## Request:
Return each line of the material below that contains the word "agent".

Dataset excerpt
_ _ _ _ _

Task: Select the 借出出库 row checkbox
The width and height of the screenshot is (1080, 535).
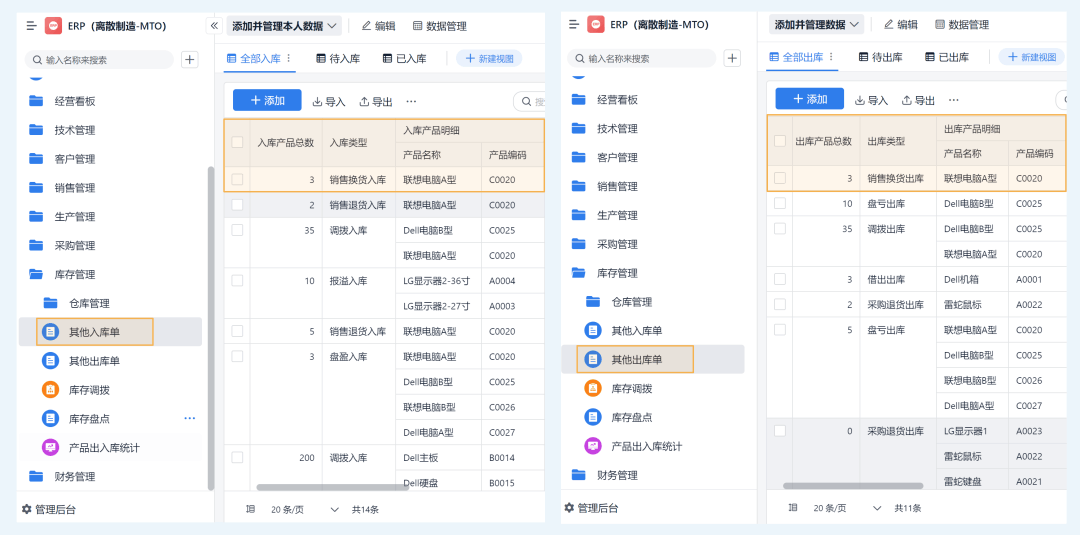Action: click(780, 280)
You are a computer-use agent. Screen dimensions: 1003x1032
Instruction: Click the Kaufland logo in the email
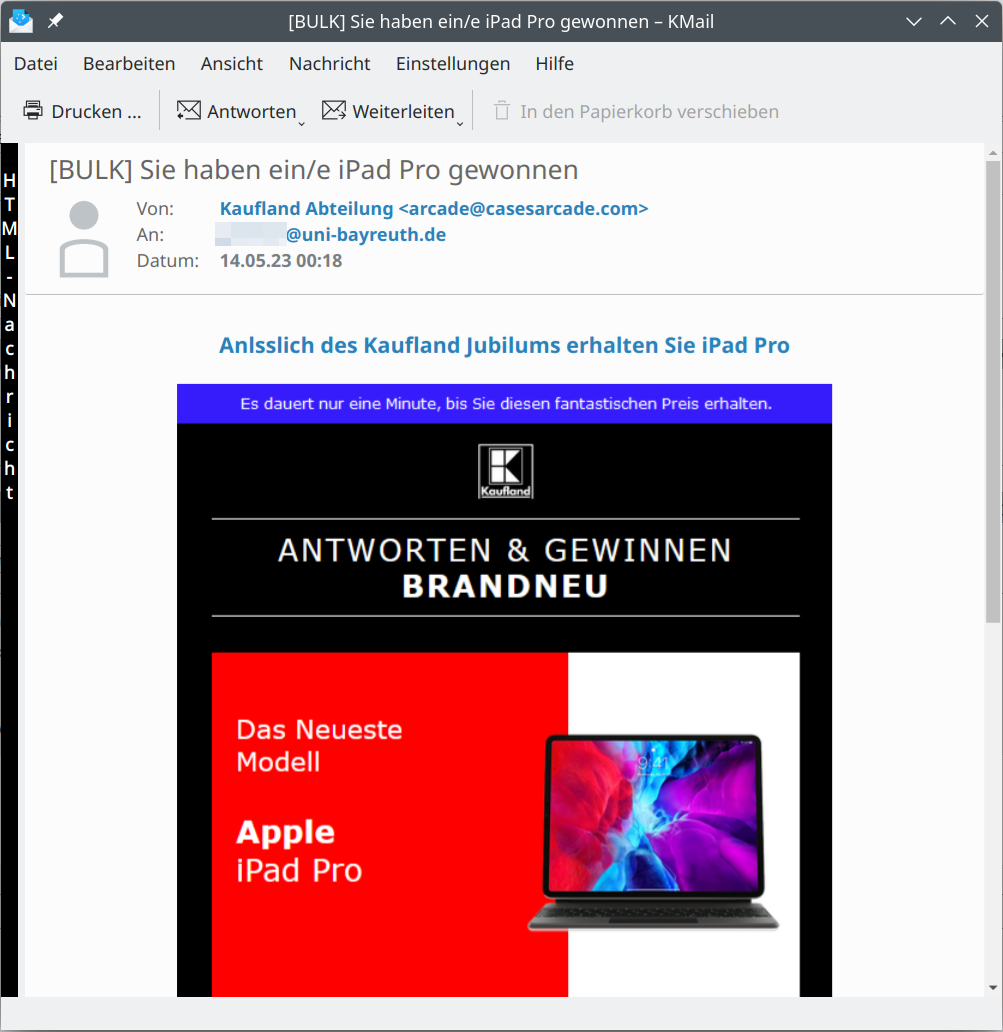click(505, 471)
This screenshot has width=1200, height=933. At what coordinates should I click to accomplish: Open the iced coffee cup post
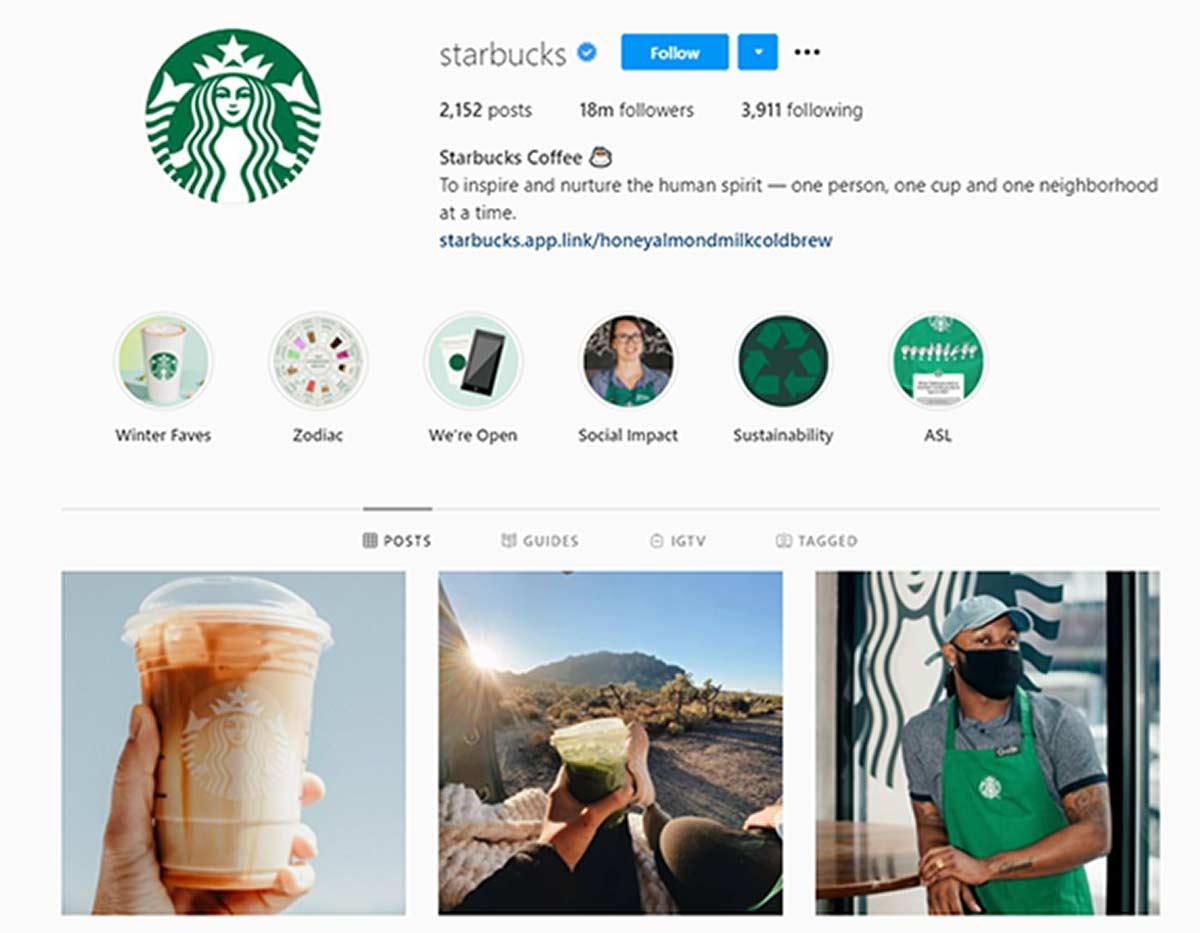tap(234, 743)
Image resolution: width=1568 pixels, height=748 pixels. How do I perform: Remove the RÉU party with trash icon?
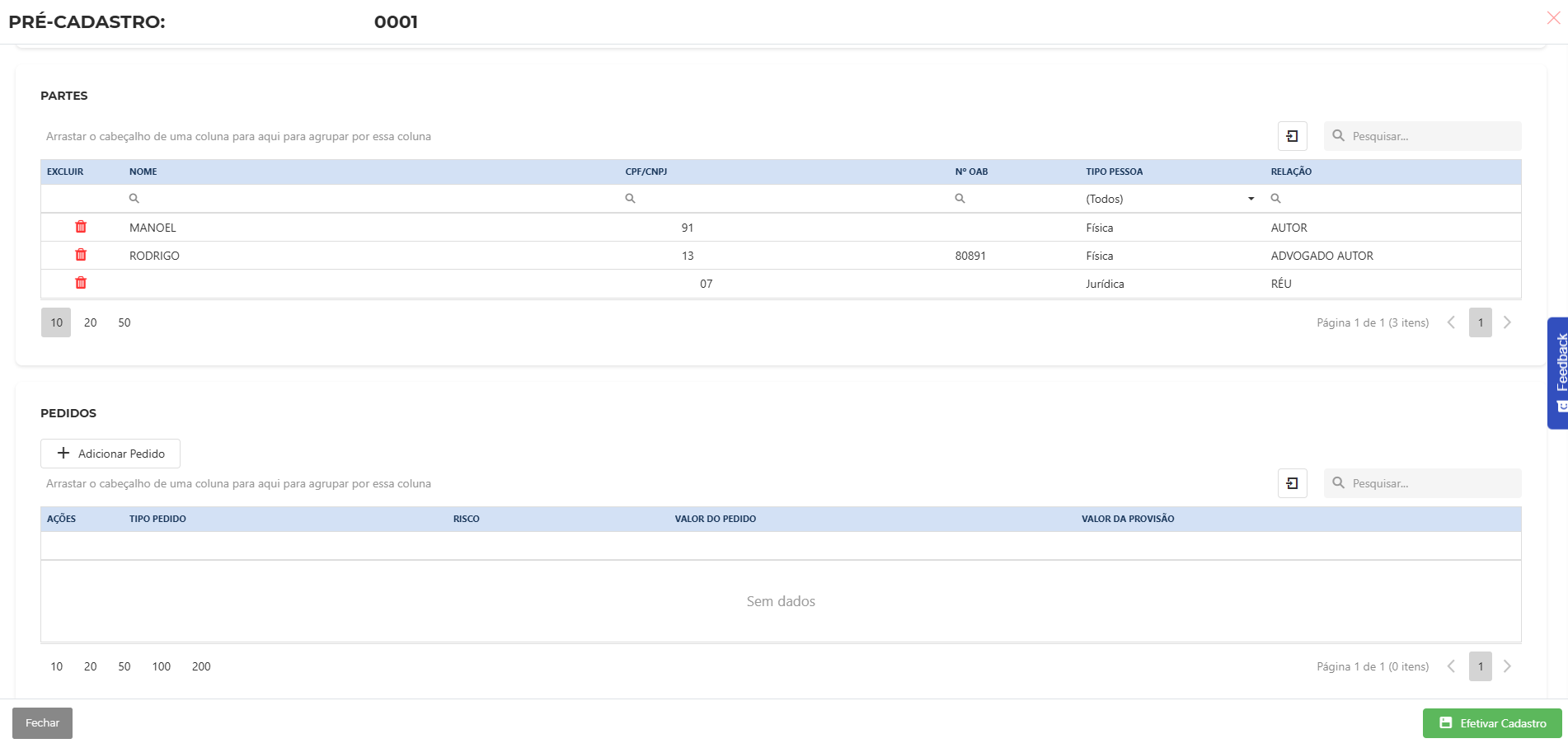81,283
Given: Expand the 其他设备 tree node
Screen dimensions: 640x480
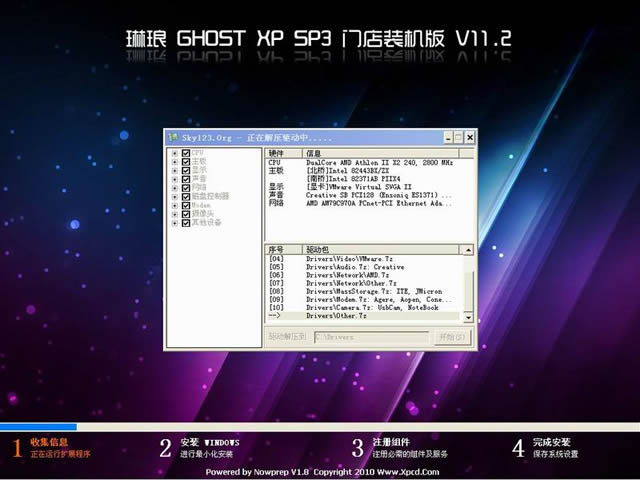Looking at the screenshot, I should click(x=175, y=223).
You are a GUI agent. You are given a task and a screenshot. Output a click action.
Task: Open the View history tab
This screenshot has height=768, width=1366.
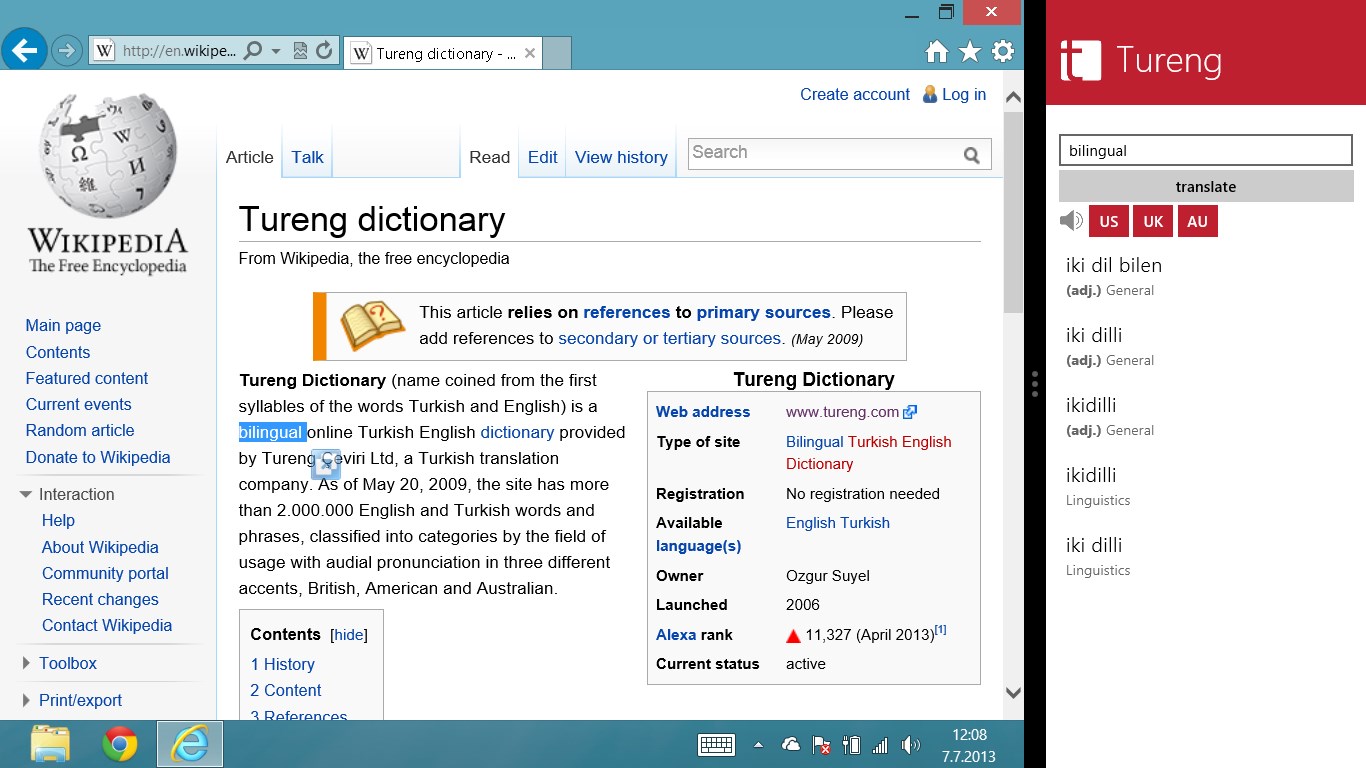click(621, 157)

_ _ _ _ _

## Correct response:
You are a computer-use agent. Screen dimensions: 1003x1032
You are a GUI agent. You are given a task and a screenshot. Output a click action.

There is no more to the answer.